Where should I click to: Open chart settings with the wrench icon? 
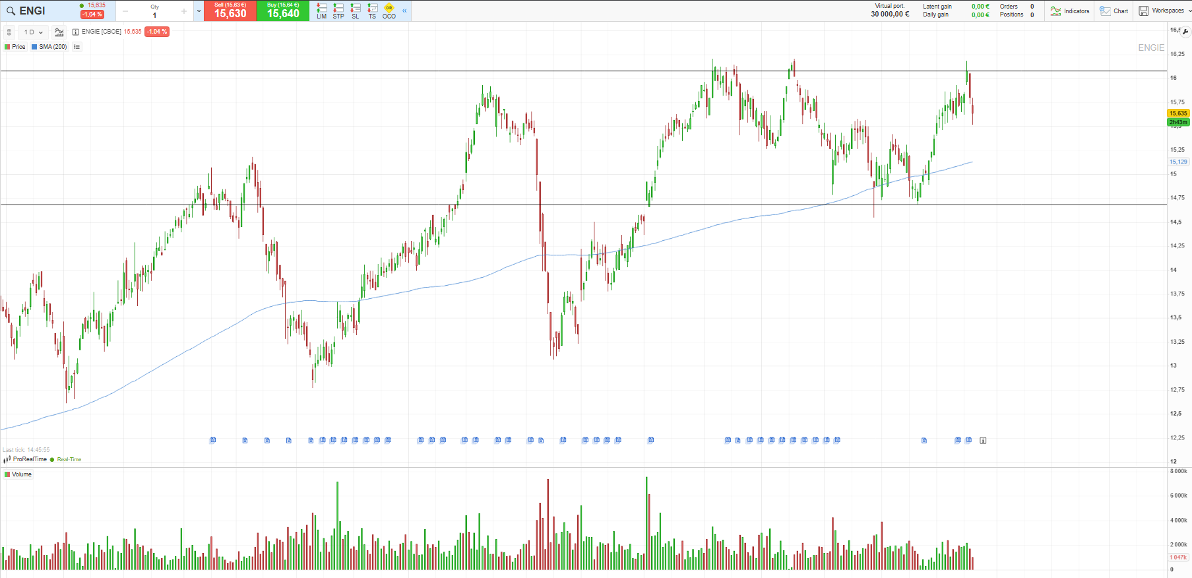point(1185,32)
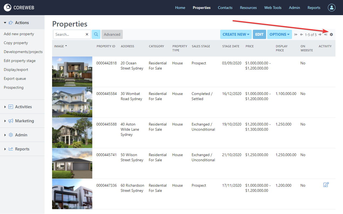This screenshot has width=343, height=214.
Task: Open the Options dropdown
Action: [x=279, y=34]
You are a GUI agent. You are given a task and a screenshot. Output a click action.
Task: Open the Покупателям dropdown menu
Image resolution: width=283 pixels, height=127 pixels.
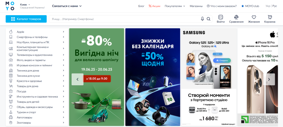pyautogui.click(x=175, y=6)
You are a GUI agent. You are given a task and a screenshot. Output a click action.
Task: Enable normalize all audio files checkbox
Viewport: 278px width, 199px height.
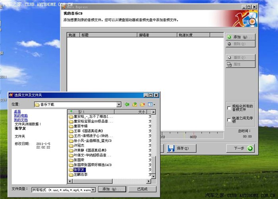click(228, 107)
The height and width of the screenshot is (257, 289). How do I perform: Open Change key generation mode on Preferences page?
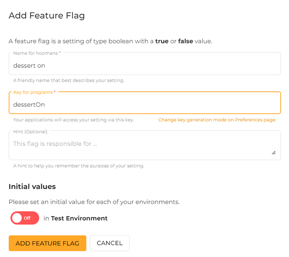[217, 120]
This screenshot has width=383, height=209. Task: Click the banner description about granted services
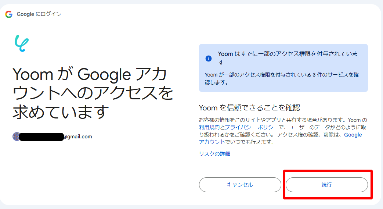coord(257,75)
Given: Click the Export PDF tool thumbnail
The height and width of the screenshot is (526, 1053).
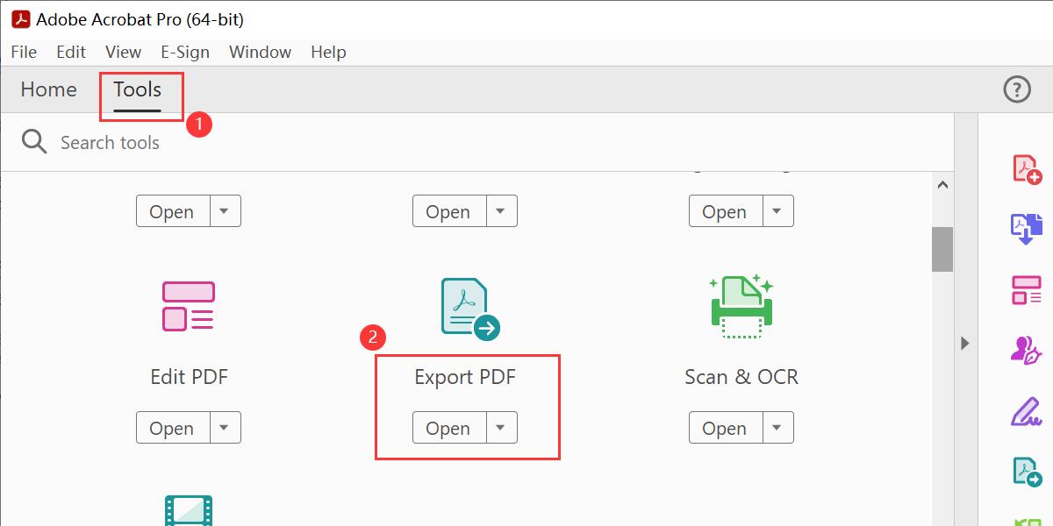Looking at the screenshot, I should point(465,306).
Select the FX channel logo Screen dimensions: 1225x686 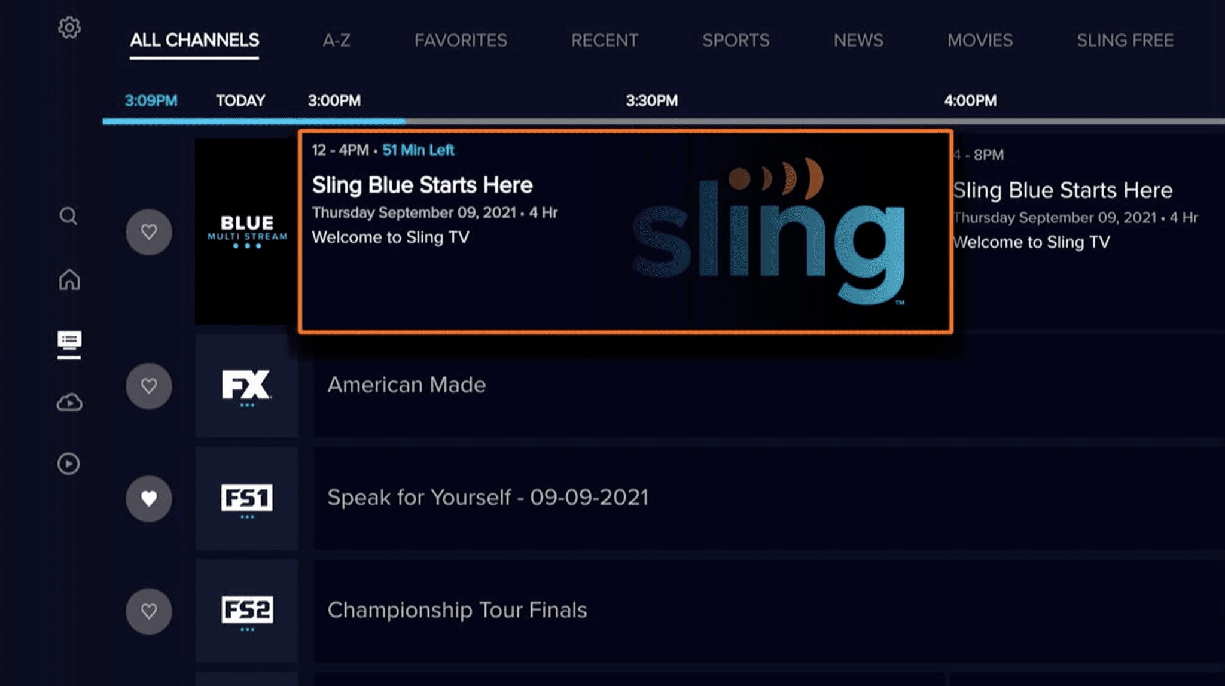246,386
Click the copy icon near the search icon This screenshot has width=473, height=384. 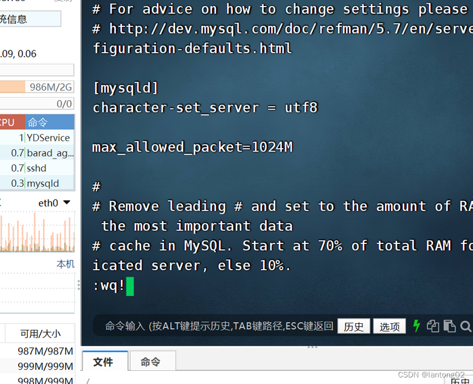(x=432, y=326)
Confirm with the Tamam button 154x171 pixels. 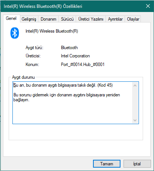tap(107, 164)
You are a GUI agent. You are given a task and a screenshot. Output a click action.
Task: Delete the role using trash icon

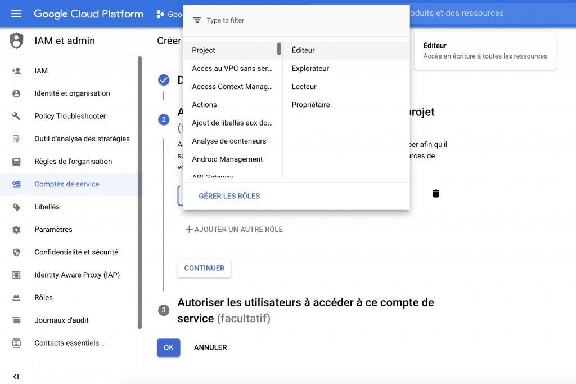(x=435, y=194)
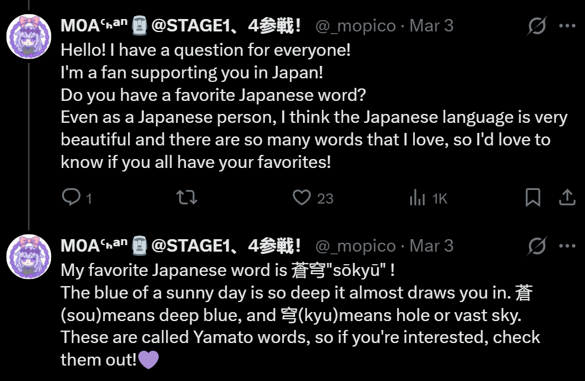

□ □ □

Activity: Reproduce, without alteration and without pictures, only those lines that lie between the first line of the entries above and the line containing "Task: Open the Покупателям dropdown menu", both of them included.

Response to this task:
Where should I click to: Open chart settings with the wrench icon? 
point(1185,32)
This screenshot has width=343, height=214.
Task: Open the Options dropdown
Action: [x=279, y=34]
You are a GUI agent. You are given a task and a screenshot. Output a click action.
Task: Open the Покупателям dropdown menu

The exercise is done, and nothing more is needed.